START The records

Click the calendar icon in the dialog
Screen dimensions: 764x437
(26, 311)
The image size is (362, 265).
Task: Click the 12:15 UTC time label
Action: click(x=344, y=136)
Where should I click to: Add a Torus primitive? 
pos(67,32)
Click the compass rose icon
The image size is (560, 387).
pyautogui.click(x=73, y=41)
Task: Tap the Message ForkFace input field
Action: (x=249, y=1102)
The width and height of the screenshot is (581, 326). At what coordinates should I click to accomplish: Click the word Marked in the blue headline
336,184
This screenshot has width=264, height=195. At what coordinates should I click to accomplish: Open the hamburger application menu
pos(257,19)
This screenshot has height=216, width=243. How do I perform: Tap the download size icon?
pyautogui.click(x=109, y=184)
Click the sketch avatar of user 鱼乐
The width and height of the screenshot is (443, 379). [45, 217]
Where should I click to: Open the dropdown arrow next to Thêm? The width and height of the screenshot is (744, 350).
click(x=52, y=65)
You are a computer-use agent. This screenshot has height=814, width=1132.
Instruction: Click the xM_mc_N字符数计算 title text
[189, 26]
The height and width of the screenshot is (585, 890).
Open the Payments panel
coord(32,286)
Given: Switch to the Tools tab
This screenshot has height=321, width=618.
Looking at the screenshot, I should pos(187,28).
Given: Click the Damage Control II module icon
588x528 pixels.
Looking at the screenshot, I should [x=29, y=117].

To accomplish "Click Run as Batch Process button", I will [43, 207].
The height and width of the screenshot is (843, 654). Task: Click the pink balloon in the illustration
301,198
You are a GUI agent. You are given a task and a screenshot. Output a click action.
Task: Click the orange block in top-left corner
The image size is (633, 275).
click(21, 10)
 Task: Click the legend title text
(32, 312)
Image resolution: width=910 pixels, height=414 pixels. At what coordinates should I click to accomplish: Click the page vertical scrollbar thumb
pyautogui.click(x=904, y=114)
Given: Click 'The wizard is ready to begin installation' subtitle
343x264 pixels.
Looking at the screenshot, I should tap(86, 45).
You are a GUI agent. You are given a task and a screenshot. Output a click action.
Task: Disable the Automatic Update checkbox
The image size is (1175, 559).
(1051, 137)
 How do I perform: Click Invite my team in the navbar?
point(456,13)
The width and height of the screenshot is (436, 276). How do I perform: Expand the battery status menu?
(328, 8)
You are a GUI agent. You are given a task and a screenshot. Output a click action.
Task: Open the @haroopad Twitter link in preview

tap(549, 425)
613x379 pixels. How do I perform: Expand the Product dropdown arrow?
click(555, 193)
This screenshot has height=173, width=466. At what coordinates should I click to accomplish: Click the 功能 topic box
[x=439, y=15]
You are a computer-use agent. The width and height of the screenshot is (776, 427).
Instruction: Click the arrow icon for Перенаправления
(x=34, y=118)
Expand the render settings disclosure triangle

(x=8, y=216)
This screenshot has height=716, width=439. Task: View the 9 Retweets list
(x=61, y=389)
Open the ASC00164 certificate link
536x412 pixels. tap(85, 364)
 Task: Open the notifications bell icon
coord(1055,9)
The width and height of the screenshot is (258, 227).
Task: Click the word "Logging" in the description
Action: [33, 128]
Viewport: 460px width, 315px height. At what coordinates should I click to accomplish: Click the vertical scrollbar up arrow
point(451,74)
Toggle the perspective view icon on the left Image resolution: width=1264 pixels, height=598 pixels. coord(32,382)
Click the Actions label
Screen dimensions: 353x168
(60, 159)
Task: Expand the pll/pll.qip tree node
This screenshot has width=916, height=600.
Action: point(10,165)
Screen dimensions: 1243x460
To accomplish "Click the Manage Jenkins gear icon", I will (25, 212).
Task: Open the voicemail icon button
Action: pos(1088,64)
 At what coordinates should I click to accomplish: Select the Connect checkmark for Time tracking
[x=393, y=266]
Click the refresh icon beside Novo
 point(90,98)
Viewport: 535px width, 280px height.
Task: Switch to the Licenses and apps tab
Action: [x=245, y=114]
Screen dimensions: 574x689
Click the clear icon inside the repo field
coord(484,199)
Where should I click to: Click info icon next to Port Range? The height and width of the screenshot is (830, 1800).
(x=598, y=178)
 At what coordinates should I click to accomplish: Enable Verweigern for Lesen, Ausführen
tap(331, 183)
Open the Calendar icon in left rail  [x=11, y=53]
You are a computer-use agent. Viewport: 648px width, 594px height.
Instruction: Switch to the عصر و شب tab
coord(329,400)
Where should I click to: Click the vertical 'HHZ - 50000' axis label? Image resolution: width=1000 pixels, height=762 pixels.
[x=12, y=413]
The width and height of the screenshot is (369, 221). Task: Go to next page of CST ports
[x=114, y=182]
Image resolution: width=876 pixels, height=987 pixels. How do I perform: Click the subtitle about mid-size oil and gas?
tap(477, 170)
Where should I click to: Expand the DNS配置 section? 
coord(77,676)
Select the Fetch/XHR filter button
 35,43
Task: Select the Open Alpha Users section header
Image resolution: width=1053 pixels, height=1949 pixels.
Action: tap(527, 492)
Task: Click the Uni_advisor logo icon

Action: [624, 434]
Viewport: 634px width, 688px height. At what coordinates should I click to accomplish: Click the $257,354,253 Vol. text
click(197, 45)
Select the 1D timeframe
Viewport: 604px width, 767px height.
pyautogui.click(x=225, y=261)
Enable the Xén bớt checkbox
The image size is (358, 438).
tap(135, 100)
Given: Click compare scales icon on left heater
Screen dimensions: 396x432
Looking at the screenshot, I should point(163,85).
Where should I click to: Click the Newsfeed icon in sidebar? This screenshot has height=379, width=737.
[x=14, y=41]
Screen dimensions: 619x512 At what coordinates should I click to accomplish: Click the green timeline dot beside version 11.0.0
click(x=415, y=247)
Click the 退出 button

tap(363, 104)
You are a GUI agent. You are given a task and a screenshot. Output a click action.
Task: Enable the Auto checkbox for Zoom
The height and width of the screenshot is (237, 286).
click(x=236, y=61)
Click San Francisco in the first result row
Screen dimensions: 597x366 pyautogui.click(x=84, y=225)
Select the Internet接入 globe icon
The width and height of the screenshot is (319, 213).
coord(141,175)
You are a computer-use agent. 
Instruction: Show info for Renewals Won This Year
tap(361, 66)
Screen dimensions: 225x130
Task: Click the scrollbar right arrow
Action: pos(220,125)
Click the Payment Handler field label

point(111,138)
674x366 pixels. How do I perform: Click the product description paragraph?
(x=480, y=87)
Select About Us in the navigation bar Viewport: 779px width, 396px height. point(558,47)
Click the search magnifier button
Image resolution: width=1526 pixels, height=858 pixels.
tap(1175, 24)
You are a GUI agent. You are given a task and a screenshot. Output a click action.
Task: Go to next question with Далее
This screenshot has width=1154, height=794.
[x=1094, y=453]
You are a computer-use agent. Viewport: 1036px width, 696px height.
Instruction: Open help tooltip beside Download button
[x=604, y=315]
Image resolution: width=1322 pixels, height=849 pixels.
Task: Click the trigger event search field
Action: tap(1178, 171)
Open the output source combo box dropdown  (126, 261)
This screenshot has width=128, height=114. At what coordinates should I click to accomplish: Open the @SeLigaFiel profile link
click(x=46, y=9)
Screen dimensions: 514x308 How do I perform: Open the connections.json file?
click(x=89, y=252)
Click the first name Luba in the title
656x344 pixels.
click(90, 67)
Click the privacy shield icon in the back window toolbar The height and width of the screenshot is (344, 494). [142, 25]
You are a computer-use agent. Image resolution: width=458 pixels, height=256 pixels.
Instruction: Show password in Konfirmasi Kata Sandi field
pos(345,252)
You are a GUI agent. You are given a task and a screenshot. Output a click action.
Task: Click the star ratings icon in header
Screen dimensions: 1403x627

END The records

Pull every line holding "header" out of the records.

Task response =
Task: Select the Open Alpha Users section header
Task: Click the star ratings icon in header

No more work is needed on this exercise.